Death leaves to its eternal rest

The weary soul.

Did we but use it as we ought[?]”

In other words, life exists as an opportunity to do good, and death waits as a heavenly respite from the labors of life. Consequently, if life is so short, then there is an urgency to use it wisely—to do good now. Bonyata captured this idea in two Latin phrases: carpe diem and ubi sunt. Carpe diem is popularly known as “seize the day,” but it is somewhat tempered by ubi sunt, which means “where are those who went before us?” According to Bonyata, both of these ideas are present in Manrique’s poetry. She observed that essentially the idea is “to seize the day, but carefully,” to remember that we will die and to “not lose the opportunities that we have.”

In a sense, the art of dying well is truly the art of living well. It isn’t done merely moments before one’s soul departs from their deathbed—it is done each and every day, doing good with what little time we’ve been given in life. Bonyata affirmed, “That’s our goal, to live well, to live happily, to enjoy this life and be prepared. At any moment, when our life is taken from us, the lament will be just the loss of our presence, but not the loss of our souls.”

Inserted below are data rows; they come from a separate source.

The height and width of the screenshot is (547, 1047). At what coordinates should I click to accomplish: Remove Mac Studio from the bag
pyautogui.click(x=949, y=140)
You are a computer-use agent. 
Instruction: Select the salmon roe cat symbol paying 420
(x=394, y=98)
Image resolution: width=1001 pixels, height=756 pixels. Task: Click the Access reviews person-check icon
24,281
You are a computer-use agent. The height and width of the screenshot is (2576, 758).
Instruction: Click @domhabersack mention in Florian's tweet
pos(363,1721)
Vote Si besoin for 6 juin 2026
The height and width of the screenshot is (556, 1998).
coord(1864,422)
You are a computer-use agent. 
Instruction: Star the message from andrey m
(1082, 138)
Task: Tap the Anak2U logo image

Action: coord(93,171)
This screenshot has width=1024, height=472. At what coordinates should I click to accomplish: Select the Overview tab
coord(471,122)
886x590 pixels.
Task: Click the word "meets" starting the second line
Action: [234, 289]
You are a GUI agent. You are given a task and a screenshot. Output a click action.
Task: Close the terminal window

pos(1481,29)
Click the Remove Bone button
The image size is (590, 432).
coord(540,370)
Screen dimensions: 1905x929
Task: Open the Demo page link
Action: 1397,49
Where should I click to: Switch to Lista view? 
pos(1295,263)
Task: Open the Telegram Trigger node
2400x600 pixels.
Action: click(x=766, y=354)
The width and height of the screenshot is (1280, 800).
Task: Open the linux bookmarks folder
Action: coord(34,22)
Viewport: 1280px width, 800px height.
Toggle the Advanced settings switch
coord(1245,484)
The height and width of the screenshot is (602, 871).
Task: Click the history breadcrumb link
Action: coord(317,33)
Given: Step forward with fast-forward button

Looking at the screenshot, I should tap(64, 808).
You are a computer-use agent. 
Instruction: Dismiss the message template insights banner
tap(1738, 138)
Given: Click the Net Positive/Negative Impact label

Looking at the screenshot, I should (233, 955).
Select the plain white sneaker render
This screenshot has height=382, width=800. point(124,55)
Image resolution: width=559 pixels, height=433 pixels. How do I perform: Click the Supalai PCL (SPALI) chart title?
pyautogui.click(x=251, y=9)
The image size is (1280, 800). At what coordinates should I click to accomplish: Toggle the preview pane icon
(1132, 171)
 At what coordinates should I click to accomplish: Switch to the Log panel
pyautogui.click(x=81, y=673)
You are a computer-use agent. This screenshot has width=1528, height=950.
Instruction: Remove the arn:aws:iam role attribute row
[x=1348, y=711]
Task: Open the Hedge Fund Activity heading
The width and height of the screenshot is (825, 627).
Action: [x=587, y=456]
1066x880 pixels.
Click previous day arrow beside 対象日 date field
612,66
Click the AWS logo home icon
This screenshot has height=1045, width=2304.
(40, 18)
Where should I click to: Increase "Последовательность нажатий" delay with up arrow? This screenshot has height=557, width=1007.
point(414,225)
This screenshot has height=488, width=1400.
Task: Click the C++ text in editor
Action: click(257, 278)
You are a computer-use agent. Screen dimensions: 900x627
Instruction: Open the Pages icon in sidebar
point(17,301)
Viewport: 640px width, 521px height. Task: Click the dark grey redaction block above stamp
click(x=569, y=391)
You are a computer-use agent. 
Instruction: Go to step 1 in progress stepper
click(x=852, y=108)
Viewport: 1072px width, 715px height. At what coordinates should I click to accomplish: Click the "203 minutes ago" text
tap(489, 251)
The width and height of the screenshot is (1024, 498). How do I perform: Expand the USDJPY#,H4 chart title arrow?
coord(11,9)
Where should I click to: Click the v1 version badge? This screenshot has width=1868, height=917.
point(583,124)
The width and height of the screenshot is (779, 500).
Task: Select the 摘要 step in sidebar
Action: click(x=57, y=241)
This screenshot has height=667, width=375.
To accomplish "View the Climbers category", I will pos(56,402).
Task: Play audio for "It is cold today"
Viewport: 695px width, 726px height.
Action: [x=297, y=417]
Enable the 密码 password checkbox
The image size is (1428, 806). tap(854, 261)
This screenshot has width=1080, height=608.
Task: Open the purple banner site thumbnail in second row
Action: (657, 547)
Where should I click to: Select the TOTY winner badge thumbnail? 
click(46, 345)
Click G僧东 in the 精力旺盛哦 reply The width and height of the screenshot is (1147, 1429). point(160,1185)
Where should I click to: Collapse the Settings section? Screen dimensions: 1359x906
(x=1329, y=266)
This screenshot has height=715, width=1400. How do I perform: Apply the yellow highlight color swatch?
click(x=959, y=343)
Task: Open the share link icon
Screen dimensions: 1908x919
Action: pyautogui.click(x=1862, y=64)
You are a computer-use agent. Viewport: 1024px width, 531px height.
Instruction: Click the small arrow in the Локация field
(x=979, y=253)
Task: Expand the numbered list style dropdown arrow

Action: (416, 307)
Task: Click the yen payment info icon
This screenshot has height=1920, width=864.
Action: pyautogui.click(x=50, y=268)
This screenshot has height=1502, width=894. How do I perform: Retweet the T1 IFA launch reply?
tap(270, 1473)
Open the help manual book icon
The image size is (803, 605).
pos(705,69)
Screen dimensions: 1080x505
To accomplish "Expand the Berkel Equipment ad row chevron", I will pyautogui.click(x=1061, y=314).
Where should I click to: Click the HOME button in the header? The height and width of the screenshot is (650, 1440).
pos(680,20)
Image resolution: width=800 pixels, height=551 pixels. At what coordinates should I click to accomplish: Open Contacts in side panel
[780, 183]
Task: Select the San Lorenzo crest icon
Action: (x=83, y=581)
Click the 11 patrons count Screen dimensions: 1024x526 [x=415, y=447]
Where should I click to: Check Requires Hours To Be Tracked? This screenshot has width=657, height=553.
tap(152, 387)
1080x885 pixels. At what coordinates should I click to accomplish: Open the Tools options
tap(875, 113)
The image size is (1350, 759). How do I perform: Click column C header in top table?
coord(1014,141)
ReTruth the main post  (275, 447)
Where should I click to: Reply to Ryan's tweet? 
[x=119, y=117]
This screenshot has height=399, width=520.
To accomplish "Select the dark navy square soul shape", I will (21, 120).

If one’s soul is prepared for death, having lived a good life, then death is not quite as frightening. Near the end of his couplets, Manrique wrote:

“Oh Death, no more, no more delay;

My spirit longs to flee away

And be at rest;

The will of heaven my will shall be,

I bow to the divine decree,

To God’s behest.”

A life well-lived finds relief, closure, and comfort in death. Bonyata similarly concluded, “There is a life beyond this. A life that is better…and beautiful…[but] this life is beautiful [too]. Seize this day. Seize this day and every day to come, until the final day, whatever day that be. Live your life in the art of living well, and prepare for dying well.”